Chiara Ferragni è indagata dalla procura di Milano per ‘truffa aggravata da minorata difesa’ nell’inchiesta condotta dal procuratore aggiunto di Milano Eugenio Fusco sulla vicenda che coinvolge l’influencer per la sponsorizzazione dei pandori Balocco ‘Pink Christmas’.
Per lo stesso reato è indagata anche Alessandra Balocco in quanto rappresentante dell’azienda.
La Guardia di Finanza ha raccolto alcune mail tra il gruppo che produce il pandoro e l’influencer. Le stesse Fiamme Gialle si sono presentate nella sede della Balocco a Fossano, in provincia di Cuneo, per acquisire atti. Finora il fascicolo aperto dalla procura era stato iscritto a modello 45 di carattere esplorativo senza ipotesi di reato né indagati.
Nei giorni scorsi, le Fiamme Gialle erano state incaricate di acquisire i contratti dell’accordo tra le società Fenice e Tbs Crew di Chiara Ferragni e la Balocco oltre agli atti dell’istruttoria del Antitrust che ha multato di oltre un milione le due aziende.

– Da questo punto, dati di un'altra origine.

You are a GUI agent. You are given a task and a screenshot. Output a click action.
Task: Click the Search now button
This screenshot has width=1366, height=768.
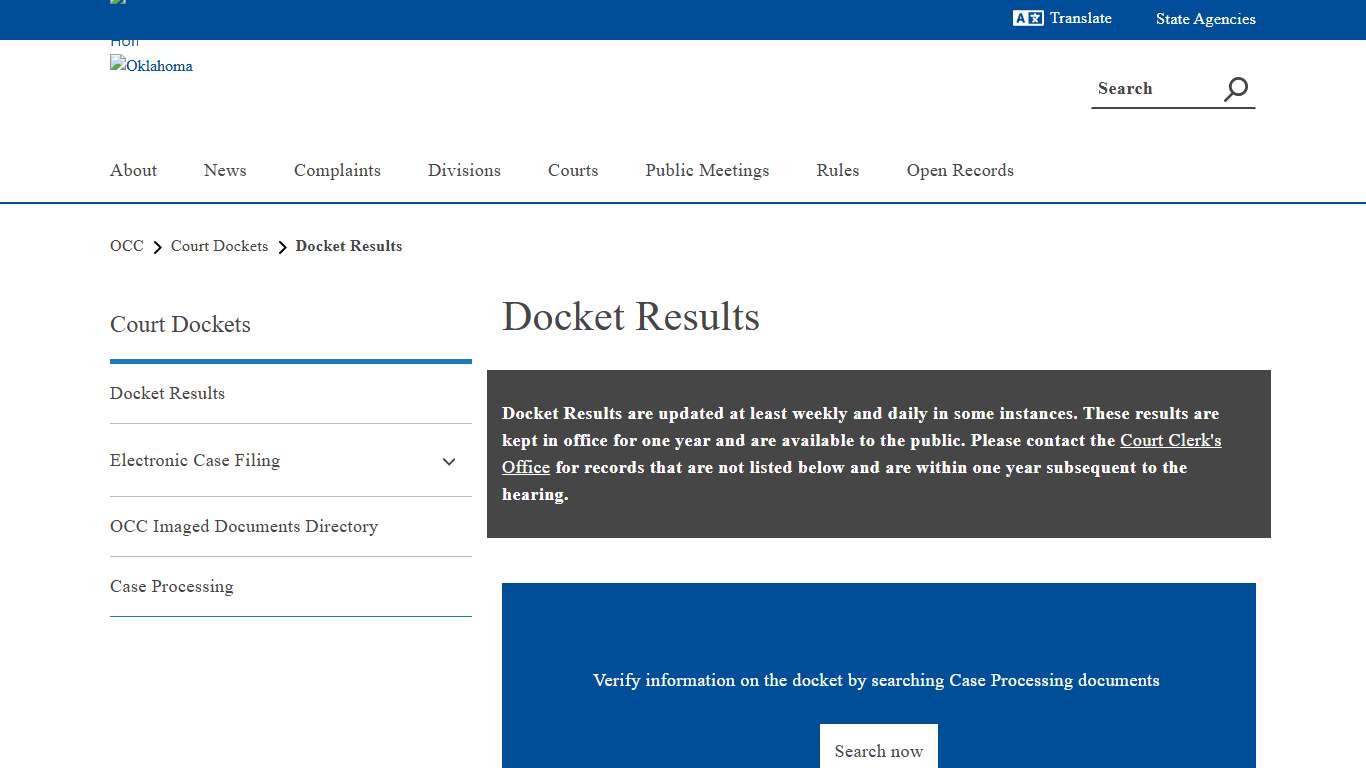coord(878,750)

La stessa procura di Milano, poi, aveva deciso di estendere l’ambito degli accertamenti sulle sponsorizzazioni dell’imprenditrice legate a iniziative benefiche, affidando al nucleo di polizia economico-finanziaria il compito di approfondire la vicenda delle uova di Pasqua di Dolci Preziosi, anche queste griffate dall’influencer.
Sul caso Pandoro, nel frattempo, altre procure, recependo le denunce presentate a livello locale dal Codacons, si erano attivate aprendo fascicolo conoscitivi: tra queste, quella di Trento e di Prato.